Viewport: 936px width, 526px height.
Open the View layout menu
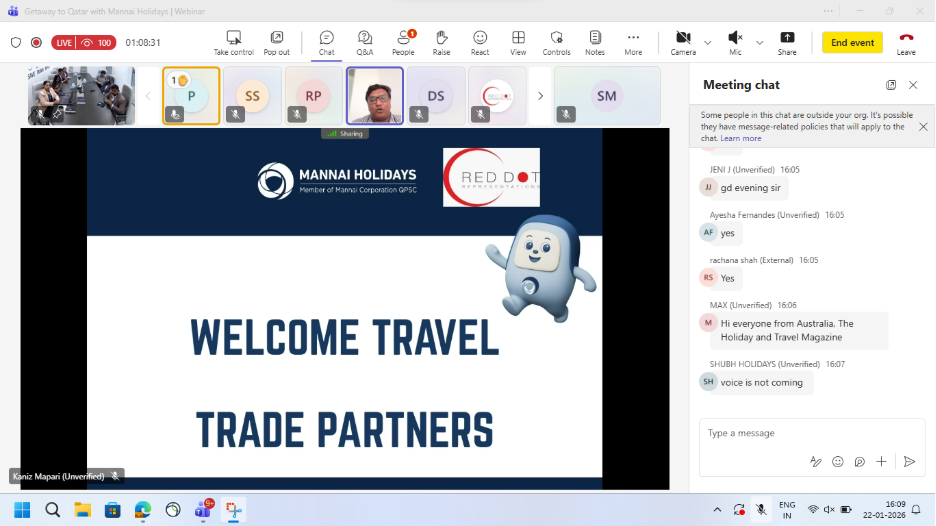click(518, 42)
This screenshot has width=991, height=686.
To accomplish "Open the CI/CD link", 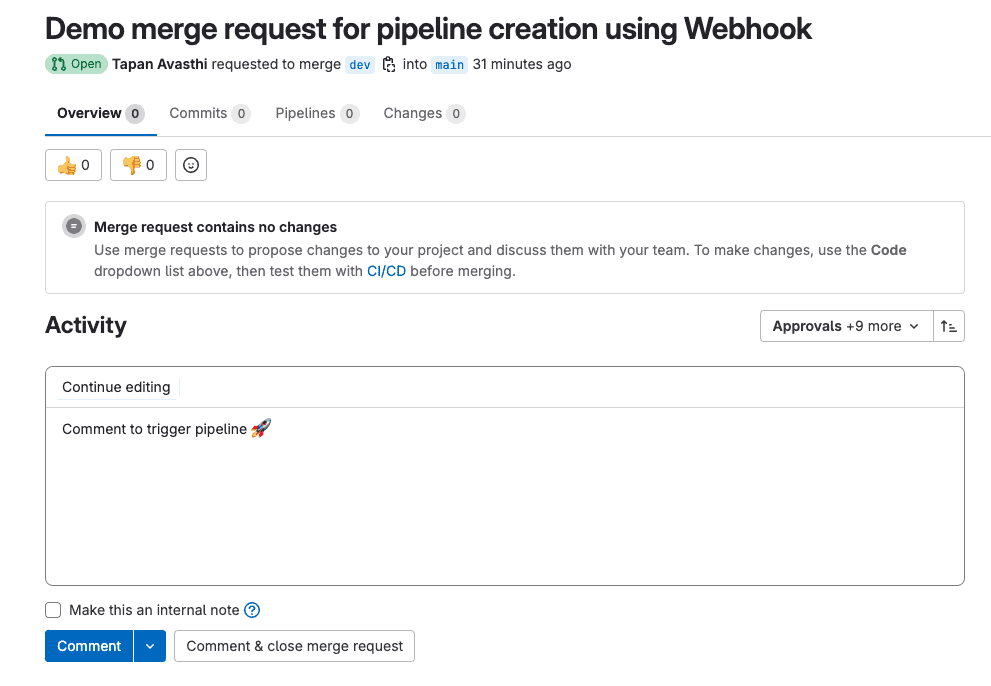I will coord(386,271).
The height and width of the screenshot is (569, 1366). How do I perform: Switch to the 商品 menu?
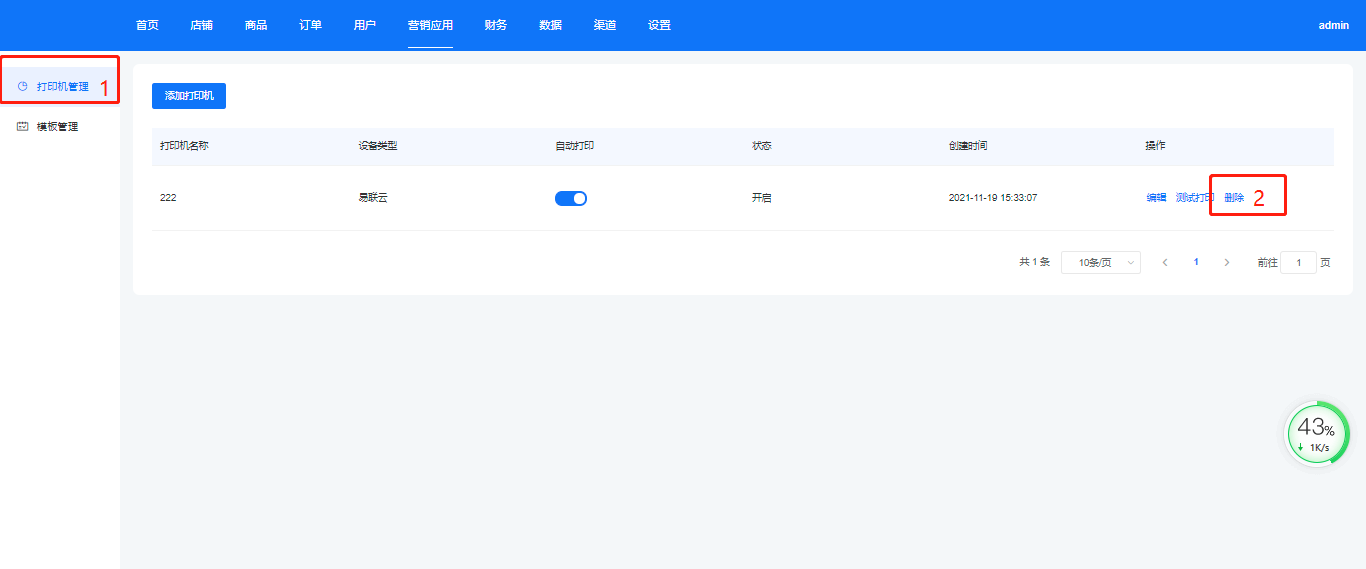click(x=256, y=25)
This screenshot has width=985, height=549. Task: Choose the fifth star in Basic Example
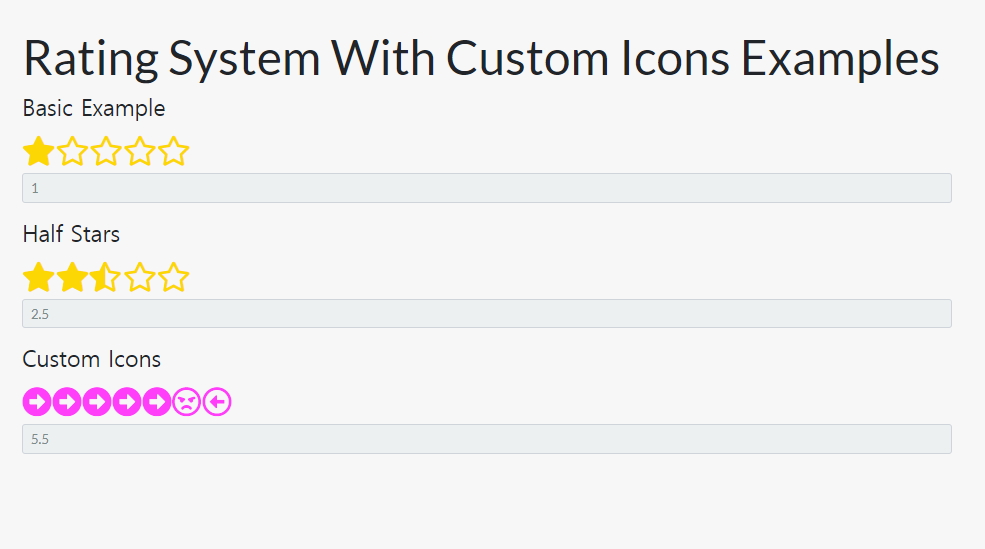click(x=174, y=151)
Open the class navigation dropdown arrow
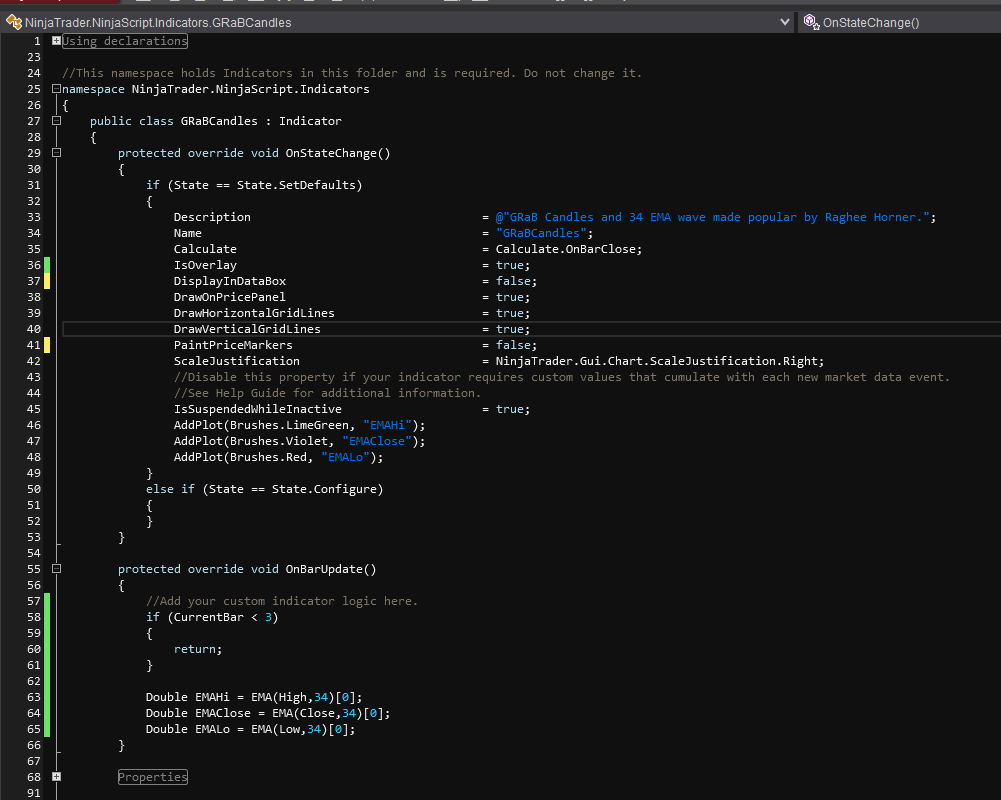Viewport: 1001px width, 800px height. click(x=785, y=21)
....
* ASSIGNED TASK
Repeat each line word for word, from the one with "This screenshot has width=985, height=549." down to the last line of the data, and keep the pictures out of it.

* TASK RESULT
This screenshot has width=985, height=549. Task: Choose the fifth star in Basic Example
click(x=174, y=151)
Open the class navigation dropdown arrow
Viewport: 1001px width, 800px height. click(x=785, y=21)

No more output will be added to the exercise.